Stored data:
++++++++

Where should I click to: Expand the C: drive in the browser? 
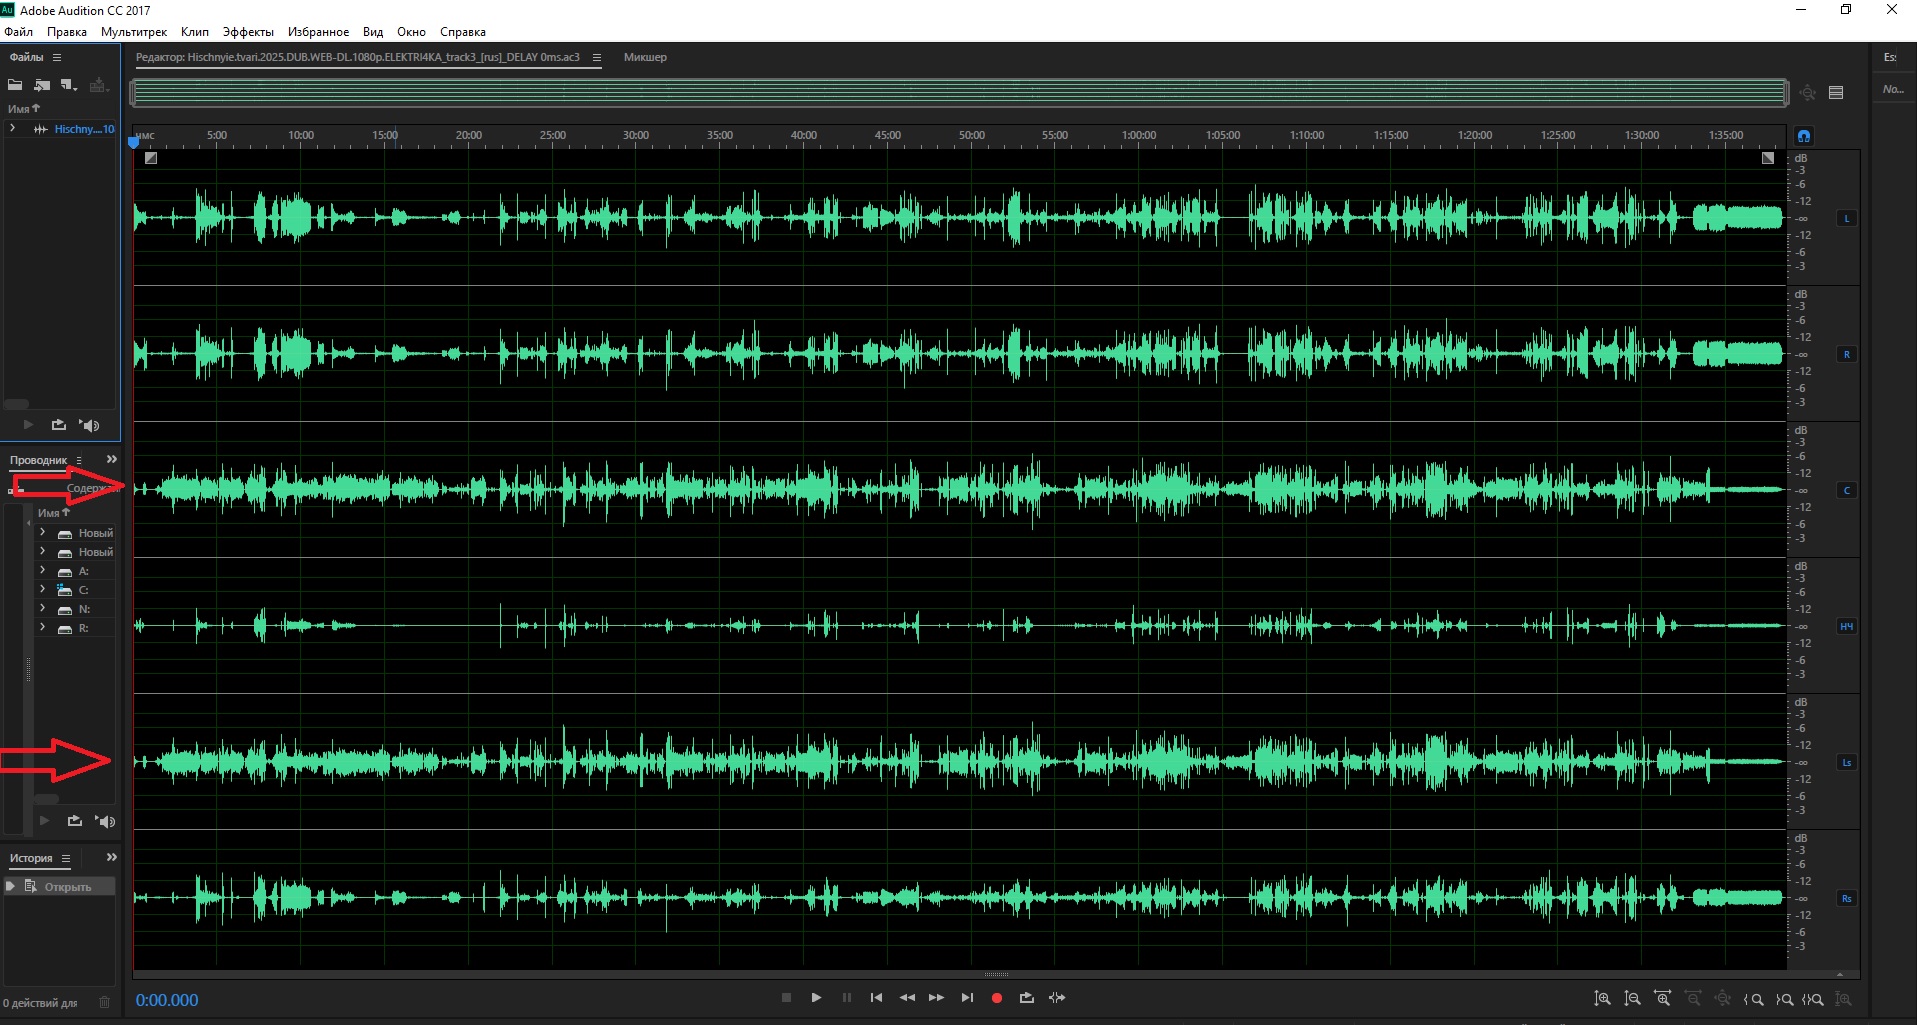[x=42, y=590]
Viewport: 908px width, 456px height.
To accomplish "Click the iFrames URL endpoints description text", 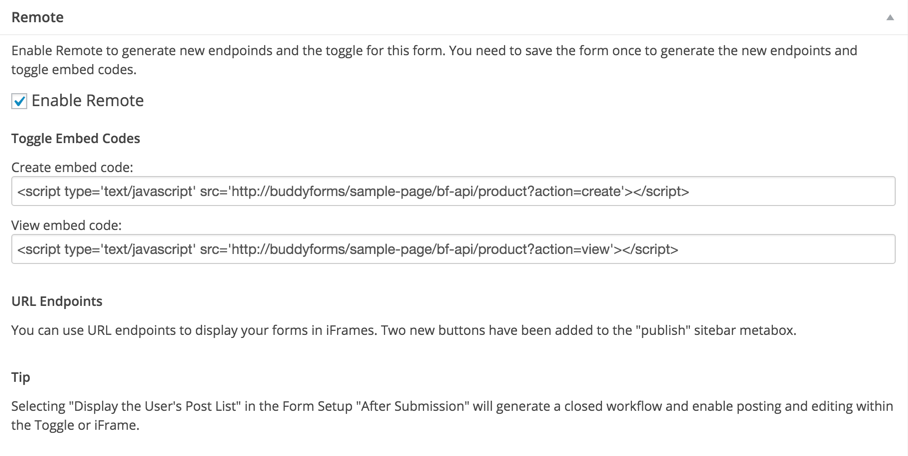I will [x=400, y=330].
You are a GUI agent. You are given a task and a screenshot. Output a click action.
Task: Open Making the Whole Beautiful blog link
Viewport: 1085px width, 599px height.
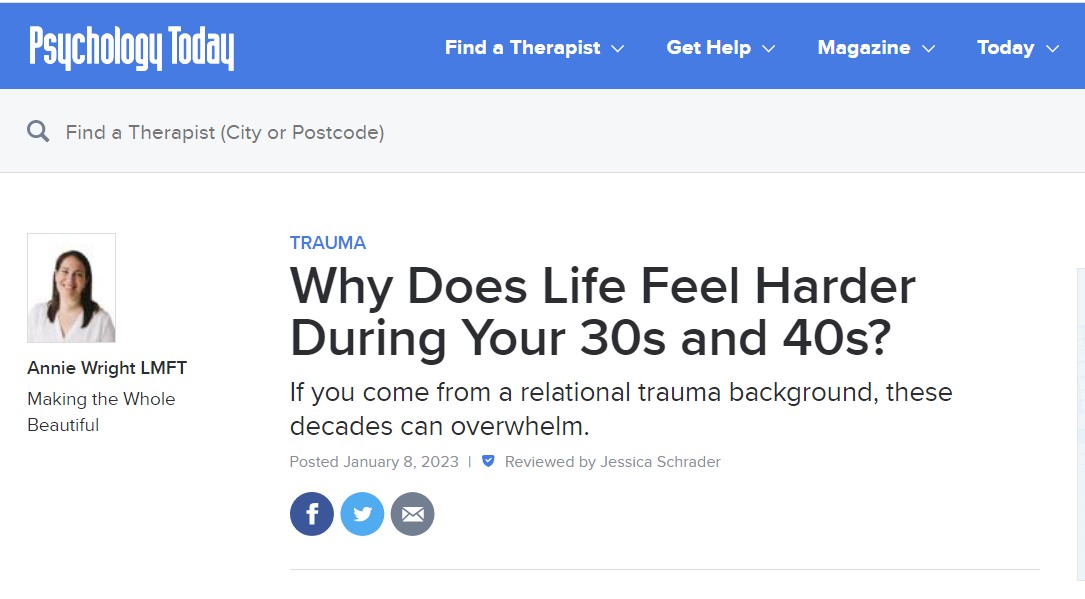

++++++++

**PROBLEM:** Within the records above, count the lines that include the string "width"; state the number and nothing else.

**PROBLEM SOLUTION:** 2